**SUPPLIED RECORDS**
--- START ---
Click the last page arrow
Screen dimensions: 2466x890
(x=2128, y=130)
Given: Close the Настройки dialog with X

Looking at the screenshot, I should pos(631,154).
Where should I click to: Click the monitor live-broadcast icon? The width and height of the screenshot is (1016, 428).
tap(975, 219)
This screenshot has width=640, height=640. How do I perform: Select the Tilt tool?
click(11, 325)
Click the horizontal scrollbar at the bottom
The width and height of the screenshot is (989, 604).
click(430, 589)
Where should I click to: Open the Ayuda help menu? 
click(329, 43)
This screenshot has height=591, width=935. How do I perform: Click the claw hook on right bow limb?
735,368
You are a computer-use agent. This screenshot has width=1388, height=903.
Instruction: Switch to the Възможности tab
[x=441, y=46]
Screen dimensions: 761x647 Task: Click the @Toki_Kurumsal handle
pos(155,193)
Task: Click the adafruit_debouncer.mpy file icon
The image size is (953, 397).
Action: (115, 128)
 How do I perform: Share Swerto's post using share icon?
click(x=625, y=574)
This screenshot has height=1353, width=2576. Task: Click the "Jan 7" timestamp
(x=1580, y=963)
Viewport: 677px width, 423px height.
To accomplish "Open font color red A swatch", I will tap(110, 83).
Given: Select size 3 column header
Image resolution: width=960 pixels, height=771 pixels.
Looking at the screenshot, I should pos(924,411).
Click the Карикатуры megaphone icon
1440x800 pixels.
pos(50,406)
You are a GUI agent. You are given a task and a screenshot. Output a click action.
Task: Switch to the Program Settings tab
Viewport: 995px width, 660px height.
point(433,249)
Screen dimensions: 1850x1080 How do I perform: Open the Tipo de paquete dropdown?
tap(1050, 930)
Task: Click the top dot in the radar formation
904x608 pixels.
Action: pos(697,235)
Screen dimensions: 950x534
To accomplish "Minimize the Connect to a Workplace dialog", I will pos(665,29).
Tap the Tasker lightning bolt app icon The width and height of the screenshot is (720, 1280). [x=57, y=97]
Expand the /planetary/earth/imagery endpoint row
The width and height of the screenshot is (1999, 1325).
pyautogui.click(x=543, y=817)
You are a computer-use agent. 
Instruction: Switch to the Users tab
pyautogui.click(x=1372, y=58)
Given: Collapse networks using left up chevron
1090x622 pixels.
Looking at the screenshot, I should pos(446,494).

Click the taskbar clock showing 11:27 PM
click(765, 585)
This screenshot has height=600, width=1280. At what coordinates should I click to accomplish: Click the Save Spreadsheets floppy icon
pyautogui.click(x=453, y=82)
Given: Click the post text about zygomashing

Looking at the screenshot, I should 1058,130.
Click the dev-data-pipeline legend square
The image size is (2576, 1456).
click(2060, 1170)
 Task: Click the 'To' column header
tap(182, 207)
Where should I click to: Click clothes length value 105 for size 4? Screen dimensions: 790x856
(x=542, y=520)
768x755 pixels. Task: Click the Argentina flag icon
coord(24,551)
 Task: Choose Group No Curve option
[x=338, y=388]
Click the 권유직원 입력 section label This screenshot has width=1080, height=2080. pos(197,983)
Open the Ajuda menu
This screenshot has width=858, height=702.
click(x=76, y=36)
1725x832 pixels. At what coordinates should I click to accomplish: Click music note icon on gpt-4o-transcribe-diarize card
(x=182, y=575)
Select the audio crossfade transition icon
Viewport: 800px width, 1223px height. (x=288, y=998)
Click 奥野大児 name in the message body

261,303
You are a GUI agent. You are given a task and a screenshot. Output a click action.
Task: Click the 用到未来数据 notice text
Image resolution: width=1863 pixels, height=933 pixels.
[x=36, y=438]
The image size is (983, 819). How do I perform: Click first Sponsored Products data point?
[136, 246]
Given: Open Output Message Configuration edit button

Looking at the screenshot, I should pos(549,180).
--- END ---
**TASK TO COMPLETE**
Everything from the line containing "Given: Open Output" to the last line of the material above must be copied exactly, and only that.

**SOLVED PROBLEM**
Given: Open Output Message Configuration edit button

Looking at the screenshot, I should pos(549,180).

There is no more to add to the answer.